How long will gold be a 'store of value'? That is unknown because holding title as a store of value depends on several things. First and foremost are whether the store of value is perceived as valuable. Secondly, it must have some function utility. Both of these don't bode well for gold or other precious metals.

What if I told you that gold had lost its value? You would say that is not possible and you would double check with someone you trust to make sure it had not lost value. Now, what if that person told you that gold was not worth as much? Interesting paradox because I just created a run on gold. Why? Surely it must take more than a rumor.

Let's look at "functional value". Liquidity: Gold cannot be easily transported or used as a method of payment. Due to weight and storage requirements, it is difficult to justify it as even a long-term store of value. Electronic forms of payment are much more convenient and are the norms of wealth transfer.

Scarcity: Value is, as we demonstrated, a perceived construct. If either party does not find value in an asset class, then there is no value to "trade" with and the class loses the underlying perception of value. Gold is only valuable because we all agree that it has value and assign a common value in comparison to another currency or asset.

Utility: We use gold for electronic components and various other uses such as dental and ornamental, but really what other use is there for us in gold that we deem it a store of value? Oil, for instance, is not as scarce, but it has a significant use in today's society. 

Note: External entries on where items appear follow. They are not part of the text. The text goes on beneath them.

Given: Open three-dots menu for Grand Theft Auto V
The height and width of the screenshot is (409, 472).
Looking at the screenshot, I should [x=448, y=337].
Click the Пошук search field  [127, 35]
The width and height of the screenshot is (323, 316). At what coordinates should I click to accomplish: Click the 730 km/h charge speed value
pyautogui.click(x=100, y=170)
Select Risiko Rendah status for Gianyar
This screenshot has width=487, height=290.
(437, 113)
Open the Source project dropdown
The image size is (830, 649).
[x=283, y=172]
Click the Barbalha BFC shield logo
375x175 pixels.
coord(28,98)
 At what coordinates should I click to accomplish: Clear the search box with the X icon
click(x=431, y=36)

Enter in Bitcoin and crypto. If gold, currency or any other asset defined as a transferable form of wealth can be assigned a relative value, then the same is true for Bitcoin / Crypto-currency. The problem? We still attach crypto value to fiat currencies, but this is rapidly coming to an end and events such as this pandemic prove to the world that Bitcoin and select alternate coins deserve to stand on their own as a currency class. 

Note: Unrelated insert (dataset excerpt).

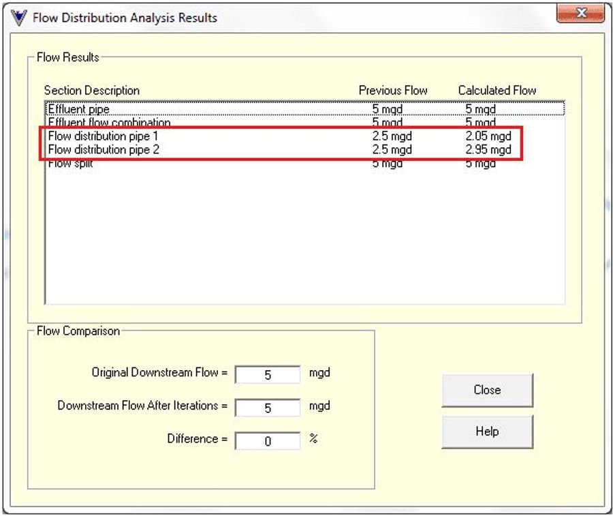Click the Calculated Flow column header
Viewport: 613px width, 516px height.
pos(497,91)
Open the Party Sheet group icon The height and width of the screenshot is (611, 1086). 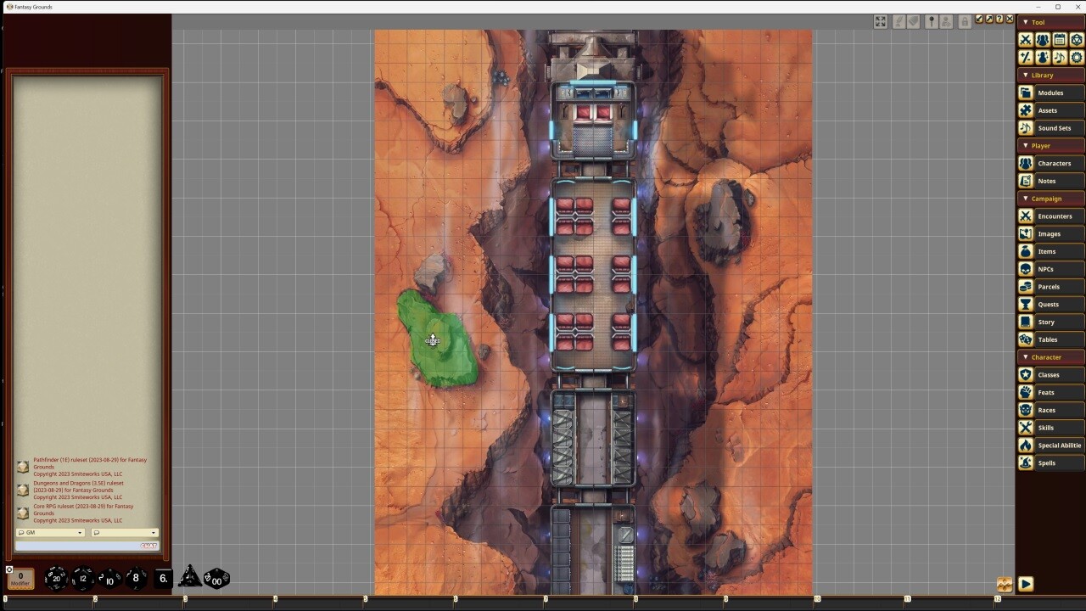(x=1042, y=40)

This is demonstrated by the correlation of the pandemic and how crypto followed fiat markets downward in a pattern that suggests crypto is tied to fiat currency. As people begin to realize that crypto operates outside the confines of typical currency markets, the value of a truly free market will begin to shine through. Each crypto, similar to fiat currencies, will act as its own currency class which is where the comparative basis will end up over time. It will still take some time and adoption to get there.

Bitcoin as its own currency class is easily transferred, it is electronic yet immutable, it has a finite amount so it will never experience inflation. Why has it not replaced currency if it is so great? We have to remember it has only been in existence for 11 years. The adoption curve has continued to grow slowly, but with drivers like COVID-19 (#covid19), the curve will rise sharply as individuals realize the utility and core strength of crypto versus fiat currencies. 

The world post COVID-19 will be a different place. None of us can be sure what will change and how soon, but things will never be quite the same no matter how hard we work to get back to "normal". Stay safe at home with your family and enjoy them. COVID-19 will pass and we will move on.